Limitations & Future Work

  1. Generation quality limited by SD: Generation quality may degrade for anomalous patterns that rarely occur in the SD training data.
  2. Computational overhead: Computing cross-attention maps and performing gradient optimization at each denoising step makes inference slower than standard SD generation.
  3. Limited control over anomaly localization: While a mask can constrain the coarse region, the exact shape and scale of the anomaly are not fully controllable.
  4. Limitations of quantitative evaluation: IS and IC-LPIPS metrics do not fully capture the fidelity of anomalies.
  5. Future Directions: Finer control over anomaly localization and shape, integration with more advanced diffusion models, and expansion to 3D anomaly generation.
  • vs. AnomalyDiffusion: AnomalyDiffusion requires training on 1/3 of the anomaly data, which belongs to seen anomaly generation; AnomalyAny does not require any anomaly data to generate unseen anomalies.
  • vs. DRAEM/NSA: Cut-and-paste methods lack realism; AnomalyAny exploits the generative power of SD to produce more realistic anomalies.
  • vs. RealNet: RealNet also utilizes SD but requires fine-tuning, limiting it to the training distribution; AnomalyAny operates directly during inference, offering stronger generalization.
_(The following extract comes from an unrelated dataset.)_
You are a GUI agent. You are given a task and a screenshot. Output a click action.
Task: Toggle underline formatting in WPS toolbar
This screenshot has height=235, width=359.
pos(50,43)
  • vs. Attend-and-Excite: The idea of attention-guided optimization is inspired by this work but is specifically adapted to the anomaly generation context.

Rating

  • Novelty: ⭐⭐⭐⭐ The concept of directly utilizing SD for training-free anomaly generation is novel; the combination of attention-guidance and prompt-refinement is effective.
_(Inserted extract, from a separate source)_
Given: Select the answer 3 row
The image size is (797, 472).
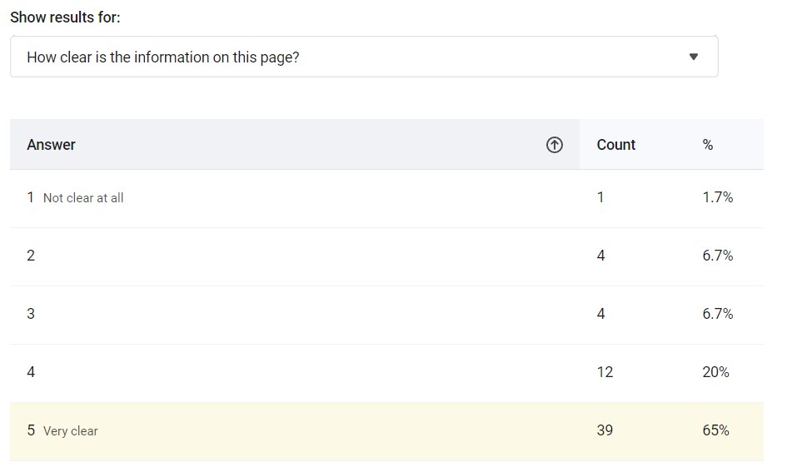Looking at the screenshot, I should pos(386,315).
  • Experimental Thoroughness: ⭐⭐⭐⭐ Tested on both MVTec AD and VisA, providing dual evaluations of generation quality and downstream detection performance.
  • Writing Quality: ⭐⭐⭐⭐ Clear methodological descriptions, intuitive ablation studies, and rich visualizations.
  • Value: ⭐⭐⭐⭐ Possesses high practical value in the industrial anomaly detection domain; the training-free paradigm lowers the barrier for anomalous data synthesis.